You mean surface area. Because a parachute actually has less frontal area than that of a flat sheet of the same surface area, and less drag too.

A half sphere has 2*pi*r^2 area. Its frontal area is that of a circle, or pi*r^2. So, it has twice the surface areas as frontal area.

Cd of a domed parachute is 1.5. Cd of a rigid square plate is 1.0. For the same frontal area, the flat plate has 1/1.5 = 2/3s the drag. But for the same surface area the rigid square has 2/1.5 , or 1 1/3 times the drag of the domed parachute. This is probably why DaVinci tried to make a stretched square fabric parachute originally. Fabric was probably pretty expensive back then.

Which jives with my previous email, and causes a discrepancy to the parachutes work by surface area theory. Identical surface area devices have different drags. Parachues work by form drag. Identical frontal areas devices have different drags too. The form is important to the true drag.


Check out:

Parachute Design



Wyatt,

By saying that its only surface area, your in effect telling motorcyle guys that they would get the same drag reduction on their bikes if they mount their shells backwards (driver side towards the foward direction).

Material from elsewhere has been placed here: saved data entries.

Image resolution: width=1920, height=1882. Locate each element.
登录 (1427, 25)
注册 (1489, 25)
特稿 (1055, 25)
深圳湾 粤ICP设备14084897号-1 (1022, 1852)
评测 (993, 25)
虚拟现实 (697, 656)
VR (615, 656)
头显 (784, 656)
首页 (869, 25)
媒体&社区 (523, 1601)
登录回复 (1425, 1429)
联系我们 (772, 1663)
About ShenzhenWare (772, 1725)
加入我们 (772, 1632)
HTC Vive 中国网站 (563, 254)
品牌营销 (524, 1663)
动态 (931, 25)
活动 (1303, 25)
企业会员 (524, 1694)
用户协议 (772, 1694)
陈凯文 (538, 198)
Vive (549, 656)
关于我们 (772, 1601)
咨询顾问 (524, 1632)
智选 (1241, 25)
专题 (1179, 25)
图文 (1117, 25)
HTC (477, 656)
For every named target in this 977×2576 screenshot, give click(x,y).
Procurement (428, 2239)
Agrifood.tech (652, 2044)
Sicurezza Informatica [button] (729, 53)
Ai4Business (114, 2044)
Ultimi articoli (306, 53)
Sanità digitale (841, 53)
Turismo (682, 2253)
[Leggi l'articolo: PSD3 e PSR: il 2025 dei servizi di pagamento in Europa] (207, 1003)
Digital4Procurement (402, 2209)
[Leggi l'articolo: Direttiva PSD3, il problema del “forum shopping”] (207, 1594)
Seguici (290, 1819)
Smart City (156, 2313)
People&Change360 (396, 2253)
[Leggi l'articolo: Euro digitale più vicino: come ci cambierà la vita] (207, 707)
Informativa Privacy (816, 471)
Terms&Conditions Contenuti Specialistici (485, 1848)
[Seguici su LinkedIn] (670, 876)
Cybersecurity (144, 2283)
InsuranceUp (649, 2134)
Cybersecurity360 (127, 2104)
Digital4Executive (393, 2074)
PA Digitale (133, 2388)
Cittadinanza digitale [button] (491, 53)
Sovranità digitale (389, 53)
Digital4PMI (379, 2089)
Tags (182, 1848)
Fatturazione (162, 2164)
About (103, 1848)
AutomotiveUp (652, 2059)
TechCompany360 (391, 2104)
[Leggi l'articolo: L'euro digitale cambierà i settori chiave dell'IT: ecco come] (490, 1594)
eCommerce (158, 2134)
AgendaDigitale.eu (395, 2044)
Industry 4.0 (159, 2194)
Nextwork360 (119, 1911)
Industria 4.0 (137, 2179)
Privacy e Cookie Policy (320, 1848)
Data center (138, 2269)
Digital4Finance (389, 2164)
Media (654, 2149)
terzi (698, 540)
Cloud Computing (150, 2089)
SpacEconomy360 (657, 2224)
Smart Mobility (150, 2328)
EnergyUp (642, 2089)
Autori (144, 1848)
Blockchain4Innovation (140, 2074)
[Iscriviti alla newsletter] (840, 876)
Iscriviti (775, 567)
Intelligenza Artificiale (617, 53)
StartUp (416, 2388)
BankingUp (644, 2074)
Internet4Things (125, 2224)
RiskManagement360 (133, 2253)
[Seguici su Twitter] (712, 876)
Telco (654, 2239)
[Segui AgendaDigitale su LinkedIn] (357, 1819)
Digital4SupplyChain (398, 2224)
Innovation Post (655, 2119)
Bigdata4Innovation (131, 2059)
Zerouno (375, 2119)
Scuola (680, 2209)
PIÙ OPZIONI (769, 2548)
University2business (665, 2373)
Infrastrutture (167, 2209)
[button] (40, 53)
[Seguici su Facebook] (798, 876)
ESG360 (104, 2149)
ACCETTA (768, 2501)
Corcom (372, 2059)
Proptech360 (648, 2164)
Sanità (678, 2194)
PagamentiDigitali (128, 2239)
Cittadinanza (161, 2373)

Now, given, this drag difference is small compared to that of an overall car. But mounting the grill block behind the grill, will have more drag. One can always paint the coroplass black, and on the road nobody will notice the difference. And if you start to overheat, its much easier to remove! And, if there is any defect in mounting the coroplas, it does not get blown back into the thin radiator fins, but just falls sideways.